A DCNDB Overseas é uma empresa com foco bem definido: seu negócio é o transporte marítimo de cargas acondicionadas em contêineres. Para isso, a companhia fluminense conta hoje com cinco navios fretados, que fazem escala nos principais portos brasileiros e vão até a Argentina. As embarcações operam com taxa de ocupação próxima a 100%, numa área em que o índice de 70% já é considerado excelente, e garantiram faturamento de 184 milhões de reais no ano passado. Embora tenha havido uma queda real de 2,7% na receita em relação a 2005, a DCNDB exibe um conjunto de bons indicadores, como rentabilidade de 30% e liquidez acima da média do setor, o que ajudou em sua escolha como a melhor empresa de transporte e armazenamento.
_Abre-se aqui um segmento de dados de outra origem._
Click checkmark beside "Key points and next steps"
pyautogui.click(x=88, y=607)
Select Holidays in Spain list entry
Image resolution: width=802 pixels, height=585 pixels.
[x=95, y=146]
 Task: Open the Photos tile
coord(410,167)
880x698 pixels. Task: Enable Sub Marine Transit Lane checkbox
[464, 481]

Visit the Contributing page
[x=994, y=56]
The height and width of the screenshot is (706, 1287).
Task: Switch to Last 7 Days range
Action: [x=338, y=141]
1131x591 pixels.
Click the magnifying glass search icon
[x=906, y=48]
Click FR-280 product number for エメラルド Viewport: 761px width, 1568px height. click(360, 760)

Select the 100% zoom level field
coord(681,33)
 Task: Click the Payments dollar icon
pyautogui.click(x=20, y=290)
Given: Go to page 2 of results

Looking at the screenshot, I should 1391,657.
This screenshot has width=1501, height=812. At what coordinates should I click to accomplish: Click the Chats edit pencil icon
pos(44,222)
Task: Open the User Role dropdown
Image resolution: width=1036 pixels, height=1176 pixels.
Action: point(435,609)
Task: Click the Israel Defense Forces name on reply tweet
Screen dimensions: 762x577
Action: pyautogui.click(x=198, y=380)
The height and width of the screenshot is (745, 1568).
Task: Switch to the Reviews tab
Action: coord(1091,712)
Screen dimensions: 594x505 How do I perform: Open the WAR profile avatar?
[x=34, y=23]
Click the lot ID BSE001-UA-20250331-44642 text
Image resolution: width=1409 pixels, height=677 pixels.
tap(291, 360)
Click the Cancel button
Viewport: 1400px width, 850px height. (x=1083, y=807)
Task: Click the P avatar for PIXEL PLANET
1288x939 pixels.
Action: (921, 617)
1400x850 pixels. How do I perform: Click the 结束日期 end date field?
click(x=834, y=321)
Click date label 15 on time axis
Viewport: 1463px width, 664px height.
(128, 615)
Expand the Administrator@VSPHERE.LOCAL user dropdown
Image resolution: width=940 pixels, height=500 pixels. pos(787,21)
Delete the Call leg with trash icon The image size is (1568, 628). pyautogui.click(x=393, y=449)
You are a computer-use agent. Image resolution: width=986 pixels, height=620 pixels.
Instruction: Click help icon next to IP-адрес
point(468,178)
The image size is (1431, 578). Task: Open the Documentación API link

Criada em 2003, a DCNDB é uma subsidiária da Log-In, empresa de logística que até o início do ano se chamava Navegação Vale do Rio Doce (Docenave). A Log-In pertence à Companhia Vale do Rio Doce, com participação minoritária da japonesa Mitsui. Em maio, ela entrou com um pedido de abertura de capital. A expectativa é que suas ações sejam lançadas na bolsa até o final deste mês. Por se encontrar ainda no "período de silêncio" imposto pela Comissão de Valores Mobiliários (CVM), nenhum dirigente da empresa pôde dar declarações sobre a Log-In e sua subsidiária a este anuário. A Log-In é comandada pelo engenheiro Mauro Oliveira Dias, ex-diretor comercial da Vale Logística. Há dois anos, em reportagem publicada na Folha de S.Paulo, Dias destacou o potencial do mercado. "Num país de dimensões continentais como o Brasil, os meios mais racionais de transportar cargas são a navegação e a ferrovia, já que o valor de seus fretes é inferior ao do transporte rodoviário", afirmou na época.
No caso da DCNDB, a especialização é no transporte de contêineres, compartimentos de aço nos quais é acondicionada a carga a ser transportada. O uso de contêineres facilita o escoamento de mercadorias por permitir sua transferência entre diferentes meios de transporte sem a necessidade de manuseio direto da carga. De 2001 a 2006, a movimentação de contêineres nos portos brasileiros aumentou à taxa de 16,5% ao ano. Os navios da DCNDB com contêineres fazem escalas semanais em sete portos ao longo da costa brasileira, de Fortaleza (CE) ao Rio Grande (RS), e seguem até os portos argentinos de Buenos Aires e Zárate, no sudeste do país. A empresa é responsável por 20% do transporte marítimo de contêineres entre o Brasil e a Argentina. Com a abertura de um escritório em Buenos Aires, no ano passado, a idéia é intensificar esse fluxo.
A base de clientes da DCNDB é formada por cerca de 700 empresas, prin cipalmente dos setores de alimentos, petroquímicos, eletroeletrônicos, têxteis e papel e celulose. No ano passado, o setor de alimentos foi responsável pela maior fatia (36%) da receita líquida da DCNDB. Para atender à crescente demanda do setor agrícola, a empresa pretende investir 340 milhões de dólares na compra de cinco novos navios. "A navegação costeira é uma alternativa de escoamento rápido e eficiente de commodities agrícolas em larga escala", diz o consultor Leonardo Sanches, gerente da área de logística da Federação das Indústrias do Estado da Bahia (Fieb). "Por isso, uma empresa como a DCNDB tem grandes chances de crescimento nos próximos anos."